*Task to carry out:*
Every line of the data that contains the string "screenshot" must be copied.

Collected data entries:
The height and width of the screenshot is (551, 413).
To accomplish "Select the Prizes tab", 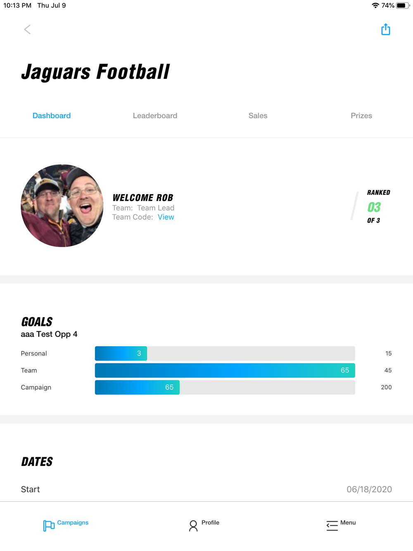I will point(361,116).
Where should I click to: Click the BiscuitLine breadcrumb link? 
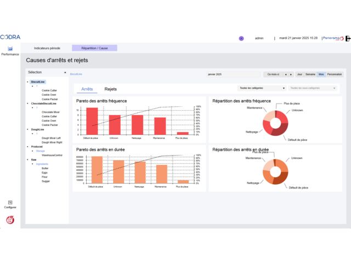(76, 74)
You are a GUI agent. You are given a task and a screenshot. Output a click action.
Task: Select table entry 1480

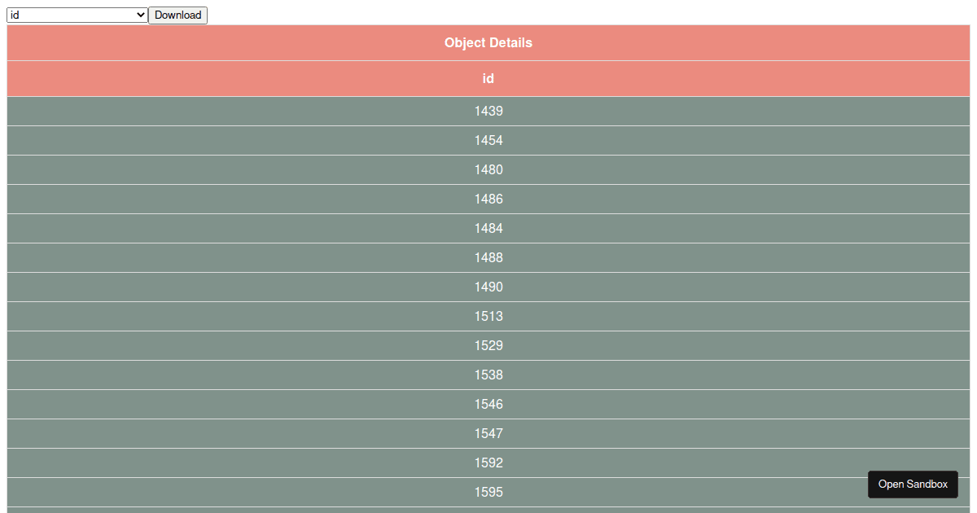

*Solved exercise:*
The height and width of the screenshot is (551, 413).
You are a GUI agent. You are given a task and a screenshot. Output a click action.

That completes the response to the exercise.